In the nineteenth century, Robert Stephen Hawker (1804-1875 ) and the Pre-Raphaelite painter-poet Dante Gabriel Rossetti (1828-1882)  followed this great tradition. 
Rossetti calls Mary of Nazareth a daughter born to God, mother of Christ from stall to rood (meaning cross).

The twentieth century American writer of poetry and prose,  Cornelia Otis Skinner, wrote a poignant little verse after a visit to Italy;

TO THE SISTINE MADONNA
Mary,most serenely fair
Hear an unbeliever's prayer
Nurtured in an austere creed,
Sweetest Lady, she has need
Of the solace of thy grace:
See the tears that stain her face
As she kneels to beg your love,
You whom no one told her of.

What was Mary doing spiritually during those last few weeks leading up to the birth of Christ?
She must have simply been doing what all pregnant women do in their final stages of pregnancy, meditating upon the miracle of human growth taking place within them.
In this case this was even more of a miracle because she was a virgin and her baby was the Son of God.
The metaphysical poet Mother Mary Frances calls Mary - during the time of the Advent of her Son - 
the Queen of Craftsmen.
She itemises the elements of construction of the human body of Jesus reaching completion within His Mother's womb.

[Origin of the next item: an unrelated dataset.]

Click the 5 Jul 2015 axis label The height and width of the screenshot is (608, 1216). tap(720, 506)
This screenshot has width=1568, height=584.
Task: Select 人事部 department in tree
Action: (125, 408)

Note the time imagery inherent in the allusion to the crystal hammers moving to the beat of Mary's heart as well as the metaphor describing the heart of the developing infant Jesus as a clock.
This latter image incorporates the movement of God the Eternal into the temporal sphere of humanity.

QUEEN OF CRAFTSMEN
Blow by exquisite blow
The crystal hammers of her love
Fasten the careful joinings of His bones
Prophets have sung this craft: how men may number
These bones, but never break an one of them

What blueprint guides you, Queen of architects
To trace sure paths for wandering veins
That run Redemption's wine?

Who dipped your brush, young artist, so to tint
The eyes and lips of God? Where did you learn
To spin such silk of hair, and expertly
Pull sinew, wine this Heart to tick our mercy?

Thrones, Powers fall down, worshipping your crafts
Whom we, for want of better word, shall call
Most beautiful of all the sons of men.

Worker in motherhood, take our splintery songs
Who witness What you make, in litanies:
O, Queen of craftsmen, pray for us who wait.

The Advent period began with the Annunication.
What was Mary doing when the angel appeared to her?
Mary was aware of the prophecies regarding the coming of the Messiah, and was well versed in the sacred writings.
That this is in fact the case becomes evident to us when we compare Mary's own ode of praise to God, the Magnificat, with the words of Hannah, the mother of Samuel.
After weaning her son, Hannah presented him to Eli in the temple and dedicated him to God.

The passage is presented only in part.